- Theatrical release poster
- Directed by: Ayyappan
- Written by: Ayyappan
- Produced by: Arumugam Kaliappan; Karur Elang Karthikeyan; Raja manogaran;
- Starring: Vijay Prasath; Gayatri Rema;
- Cinematography: Rajeev Rajendran
- Edited by: Ramnath
- Music by: Aravind Babu
- Production company: AKR Future Films
- Release date: 20 April 2024;
- Country: India
- Language: Tamil

= Rooban =

Indian Tamil-language devotional film

Rooban is a 2024 Indian Tamil-language devotional film written and directed by Ayyappan. The film stars Vijay Prasath and Gayatri Rema.

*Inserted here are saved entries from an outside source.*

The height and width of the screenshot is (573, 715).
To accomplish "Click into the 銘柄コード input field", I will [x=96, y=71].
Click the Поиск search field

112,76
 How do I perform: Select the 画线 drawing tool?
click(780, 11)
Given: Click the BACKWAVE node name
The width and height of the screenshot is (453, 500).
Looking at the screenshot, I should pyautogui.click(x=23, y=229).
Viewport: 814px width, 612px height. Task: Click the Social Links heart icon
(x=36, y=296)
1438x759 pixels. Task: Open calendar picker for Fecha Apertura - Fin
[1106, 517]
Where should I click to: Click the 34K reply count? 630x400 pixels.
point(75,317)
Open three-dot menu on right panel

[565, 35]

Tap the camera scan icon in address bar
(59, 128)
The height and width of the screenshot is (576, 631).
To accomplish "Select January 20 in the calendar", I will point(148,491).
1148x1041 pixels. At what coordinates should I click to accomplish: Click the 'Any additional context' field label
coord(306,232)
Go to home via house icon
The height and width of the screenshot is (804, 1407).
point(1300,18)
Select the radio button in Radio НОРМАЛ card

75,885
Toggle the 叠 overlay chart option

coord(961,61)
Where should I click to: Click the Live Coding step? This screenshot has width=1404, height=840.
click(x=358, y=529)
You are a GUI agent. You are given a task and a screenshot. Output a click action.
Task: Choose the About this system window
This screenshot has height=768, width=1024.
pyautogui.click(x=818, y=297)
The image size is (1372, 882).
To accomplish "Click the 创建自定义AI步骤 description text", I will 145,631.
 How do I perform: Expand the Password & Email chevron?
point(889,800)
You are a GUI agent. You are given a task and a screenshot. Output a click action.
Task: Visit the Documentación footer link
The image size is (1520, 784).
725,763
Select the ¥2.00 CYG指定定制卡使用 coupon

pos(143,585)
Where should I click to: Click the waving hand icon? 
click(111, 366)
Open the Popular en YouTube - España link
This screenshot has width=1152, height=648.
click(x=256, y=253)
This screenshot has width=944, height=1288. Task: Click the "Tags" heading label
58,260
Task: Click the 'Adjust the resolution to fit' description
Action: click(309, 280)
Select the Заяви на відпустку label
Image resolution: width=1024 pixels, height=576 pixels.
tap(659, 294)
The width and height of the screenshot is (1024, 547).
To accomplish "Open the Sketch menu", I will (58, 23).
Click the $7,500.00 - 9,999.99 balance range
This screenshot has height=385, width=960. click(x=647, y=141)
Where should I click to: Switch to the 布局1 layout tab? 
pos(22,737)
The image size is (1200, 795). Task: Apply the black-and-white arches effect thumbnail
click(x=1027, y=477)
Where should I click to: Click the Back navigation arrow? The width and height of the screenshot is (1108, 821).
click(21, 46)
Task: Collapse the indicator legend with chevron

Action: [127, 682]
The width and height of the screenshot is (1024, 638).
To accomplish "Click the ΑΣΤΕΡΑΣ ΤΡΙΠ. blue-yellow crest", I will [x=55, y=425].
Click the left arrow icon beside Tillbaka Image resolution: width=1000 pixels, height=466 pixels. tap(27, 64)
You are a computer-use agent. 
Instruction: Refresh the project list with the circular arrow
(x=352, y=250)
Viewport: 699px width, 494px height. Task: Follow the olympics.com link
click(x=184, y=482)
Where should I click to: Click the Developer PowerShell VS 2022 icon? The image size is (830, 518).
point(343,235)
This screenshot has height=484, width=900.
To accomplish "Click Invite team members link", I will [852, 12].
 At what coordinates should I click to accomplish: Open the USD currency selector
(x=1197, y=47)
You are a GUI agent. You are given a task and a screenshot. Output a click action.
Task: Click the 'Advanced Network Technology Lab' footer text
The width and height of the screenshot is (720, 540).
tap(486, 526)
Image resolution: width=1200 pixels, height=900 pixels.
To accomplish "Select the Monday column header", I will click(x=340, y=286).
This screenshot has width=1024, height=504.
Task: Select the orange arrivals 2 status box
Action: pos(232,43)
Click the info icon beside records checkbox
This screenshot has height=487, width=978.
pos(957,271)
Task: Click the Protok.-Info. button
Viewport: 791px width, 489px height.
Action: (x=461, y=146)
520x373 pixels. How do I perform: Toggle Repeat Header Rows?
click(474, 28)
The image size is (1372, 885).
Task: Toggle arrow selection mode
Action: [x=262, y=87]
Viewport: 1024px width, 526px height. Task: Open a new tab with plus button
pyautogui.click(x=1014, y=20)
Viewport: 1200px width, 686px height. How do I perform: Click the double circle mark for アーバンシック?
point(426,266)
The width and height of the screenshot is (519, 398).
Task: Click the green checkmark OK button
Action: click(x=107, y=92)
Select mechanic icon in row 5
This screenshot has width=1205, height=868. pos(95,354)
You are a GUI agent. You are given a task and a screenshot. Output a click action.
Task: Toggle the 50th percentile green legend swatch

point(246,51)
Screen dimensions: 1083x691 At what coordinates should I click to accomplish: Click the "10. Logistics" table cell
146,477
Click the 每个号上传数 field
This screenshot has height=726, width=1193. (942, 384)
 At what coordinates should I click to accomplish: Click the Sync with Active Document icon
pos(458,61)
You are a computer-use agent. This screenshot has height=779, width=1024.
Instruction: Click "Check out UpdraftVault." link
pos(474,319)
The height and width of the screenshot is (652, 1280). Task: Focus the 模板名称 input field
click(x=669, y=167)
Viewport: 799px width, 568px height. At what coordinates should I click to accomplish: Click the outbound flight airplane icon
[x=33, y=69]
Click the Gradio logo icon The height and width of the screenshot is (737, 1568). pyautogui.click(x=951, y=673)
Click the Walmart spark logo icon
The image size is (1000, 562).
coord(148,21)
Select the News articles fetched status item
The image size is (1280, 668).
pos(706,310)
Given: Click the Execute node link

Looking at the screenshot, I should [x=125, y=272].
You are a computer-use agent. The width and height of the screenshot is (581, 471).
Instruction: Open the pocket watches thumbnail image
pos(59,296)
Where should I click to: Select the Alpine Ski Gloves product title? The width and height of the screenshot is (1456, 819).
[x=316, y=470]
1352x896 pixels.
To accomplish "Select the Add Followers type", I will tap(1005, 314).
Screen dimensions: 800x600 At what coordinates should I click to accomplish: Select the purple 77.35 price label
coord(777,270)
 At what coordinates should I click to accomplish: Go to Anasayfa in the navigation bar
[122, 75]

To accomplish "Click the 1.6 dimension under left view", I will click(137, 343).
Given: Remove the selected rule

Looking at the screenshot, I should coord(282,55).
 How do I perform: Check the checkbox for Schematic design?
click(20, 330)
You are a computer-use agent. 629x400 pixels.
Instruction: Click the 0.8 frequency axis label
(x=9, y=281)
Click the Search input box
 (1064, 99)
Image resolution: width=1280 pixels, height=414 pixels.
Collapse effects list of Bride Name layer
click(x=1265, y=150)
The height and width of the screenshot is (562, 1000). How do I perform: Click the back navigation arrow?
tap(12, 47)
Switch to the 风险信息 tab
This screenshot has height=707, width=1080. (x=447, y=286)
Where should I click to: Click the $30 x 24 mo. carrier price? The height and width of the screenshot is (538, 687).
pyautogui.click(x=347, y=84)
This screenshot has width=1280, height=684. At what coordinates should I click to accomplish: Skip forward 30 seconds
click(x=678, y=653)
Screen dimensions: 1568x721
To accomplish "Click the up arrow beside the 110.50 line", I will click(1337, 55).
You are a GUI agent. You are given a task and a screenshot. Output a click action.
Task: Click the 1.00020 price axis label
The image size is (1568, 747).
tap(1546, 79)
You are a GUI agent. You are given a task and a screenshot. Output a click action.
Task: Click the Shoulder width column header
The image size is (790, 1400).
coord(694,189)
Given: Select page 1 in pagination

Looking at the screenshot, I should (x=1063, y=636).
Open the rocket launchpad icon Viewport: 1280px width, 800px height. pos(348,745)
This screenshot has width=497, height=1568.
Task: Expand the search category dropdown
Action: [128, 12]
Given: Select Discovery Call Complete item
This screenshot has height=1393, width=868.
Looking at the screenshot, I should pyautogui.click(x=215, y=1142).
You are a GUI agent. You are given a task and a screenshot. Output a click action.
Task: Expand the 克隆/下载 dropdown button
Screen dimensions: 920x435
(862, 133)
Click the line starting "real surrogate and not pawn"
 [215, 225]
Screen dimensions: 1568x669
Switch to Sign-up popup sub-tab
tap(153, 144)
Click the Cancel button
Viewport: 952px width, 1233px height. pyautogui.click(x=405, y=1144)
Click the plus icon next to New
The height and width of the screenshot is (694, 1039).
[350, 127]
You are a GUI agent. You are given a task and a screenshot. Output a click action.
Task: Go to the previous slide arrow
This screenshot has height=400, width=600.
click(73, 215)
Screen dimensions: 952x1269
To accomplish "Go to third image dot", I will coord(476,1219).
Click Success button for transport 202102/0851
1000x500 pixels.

The film was produced by Arumugam Kaliappan, Karur Elang Karthikeyan and Raja Manogaran under the banner of AKR Future Films.

== Cast ==

- Vijay Prasath as Shanmugam
- Gayatri Rema as Parvathi
- Charlie as Siththan
- Ramar as Pandi
- Karur Elang Karthikeyan
- Arumugam Kaliappan
- Raja Manogaran
- Ganja Karuppu

== Reception ==

Maalai Malar critic rated one star out of five and gave mixed reviews.

Amitabh Budholia of News18 rated three point five of five star and stated that "If we look at the technical brilliance of the film, Arvind Babu's music penetrates the mind and heart. Connects the audience with the film with emotional depth. Especially, devotional songs and music have become good."